Is there a DOS command that will allow users to download a file from an HTTP
URL? Thanks.

Bassam
 
Hi Marty,

I tried WGET and it didn't do what I wanted. Considering that I only played
with it for a few hours, I may have missed something. My dilemma is this.
We're getting the weather news as an XML feed from an outside site by
calling loadXML in a javascript function (hundreds of users on an intranet
getting the weather from the internet). All of a sudden, the weather site
went down and slowed down our intranet page immensely. Our solution to this
was to get the XML feed separately, and copy it to a local server (cached).
This way, users will load the local copy and the server will always check
for a newer version. If no new version exists or the server's slow or down,
users won't feel it. However, when I used WGET (after getting rid of those
filename.1, .2, .3 extras), the file kept getting replaced with an empty
HTML file that had a META tag REDIRECT link of zero seconds to that weather
page. So the cached copy would just keep trying to get the newer version
over and over. I didn't think it was WGET that was doing that, but clicking
on the link would not bring it up in the browser, instead I would get an
unknown error. I tried creating a link to the XML feed and see what happens
if I download it manually, I got a could not download error from IE that
usually appears whenever the file doesn't exist or the URL is broken.

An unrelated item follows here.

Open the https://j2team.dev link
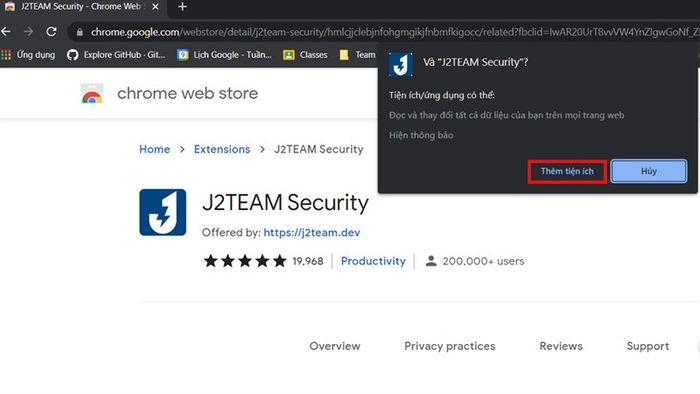The image size is (700, 394). coord(312,232)
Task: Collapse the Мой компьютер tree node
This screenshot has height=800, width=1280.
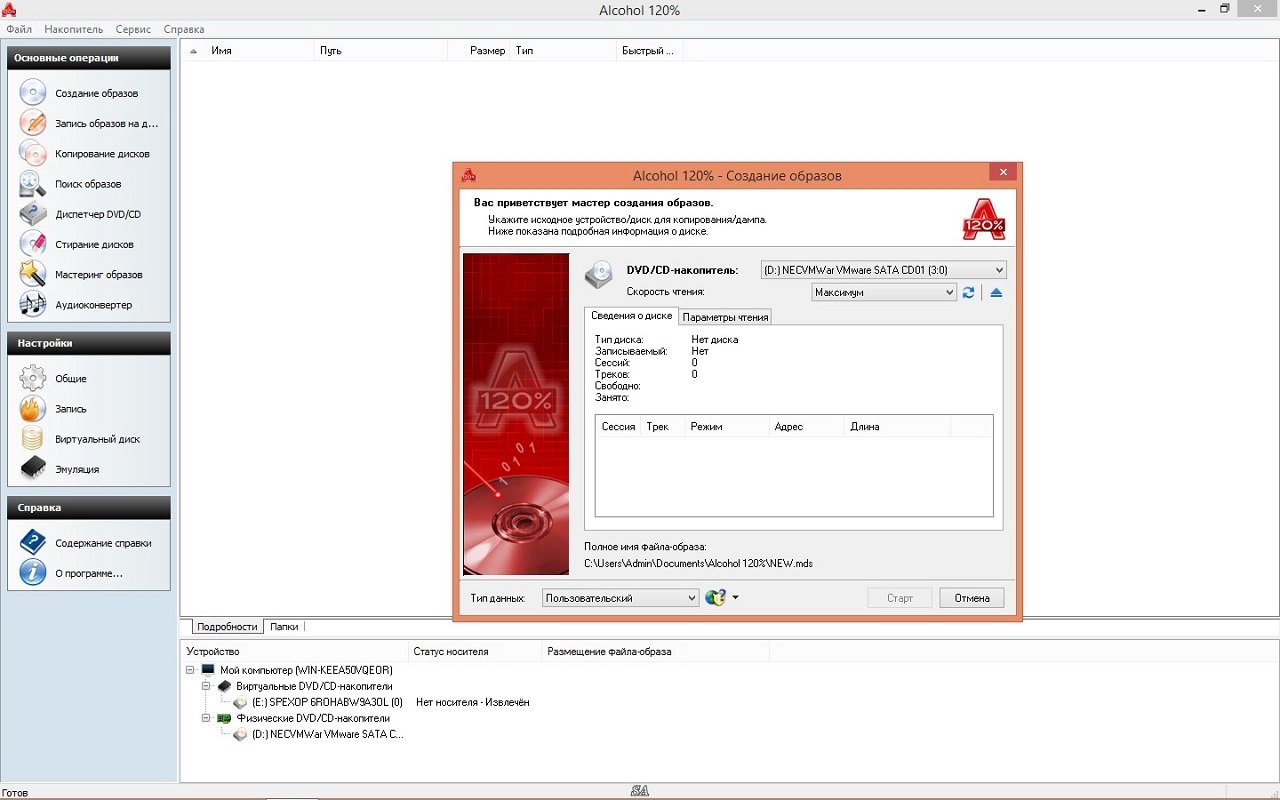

Any suggestions on how to implement a cached copy of a file using WGET?

Thanks.

Bassam
 
Hi Torgeir,

Please take a look at my response to Clay. I've used WGET before, but not
CURL. WGET wouldn't work for me, so I'll try CURL instead. Thanks.

Bassam
 
Bassam Abdul-Baki said:
Hi Marty,

I tried WGET and it didn't do what I wanted. Considering that I only played
with it for a few hours, I may have missed something. My dilemma is this.
We're getting the weather news as an XML feed from an outside site by
calling loadXML in a javascript function (hundreds of users on an intranet
getting the weather from the internet). All of a sudden, the weather site
went down and slowed down our intranet page immensely. Our solution to this
was to get the XML feed separately, and copy it to a local server (cached).
This way, users will load the local copy and the server will always check
for a newer version. If no new version exists or the server's slow or down,
users won't feel it. However, when I used WGET (after getting rid of those
filename.1, .2, .3 extras), the file kept getting replaced with an empty
HTML file that had a META tag REDIRECT link of zero seconds to that weather
page. So the cached copy would just keep trying to get the newer version
over and over. I didn't think it was WGET that was doing that, but clicking
on the link would not bring it up in the browser, instead I would get an
unknown error. I tried creating a link to the XML feed and see what happens
if I download it manually, I got a could not download error from IE that
usually appears whenever the file doesn't exist or the URL is broken.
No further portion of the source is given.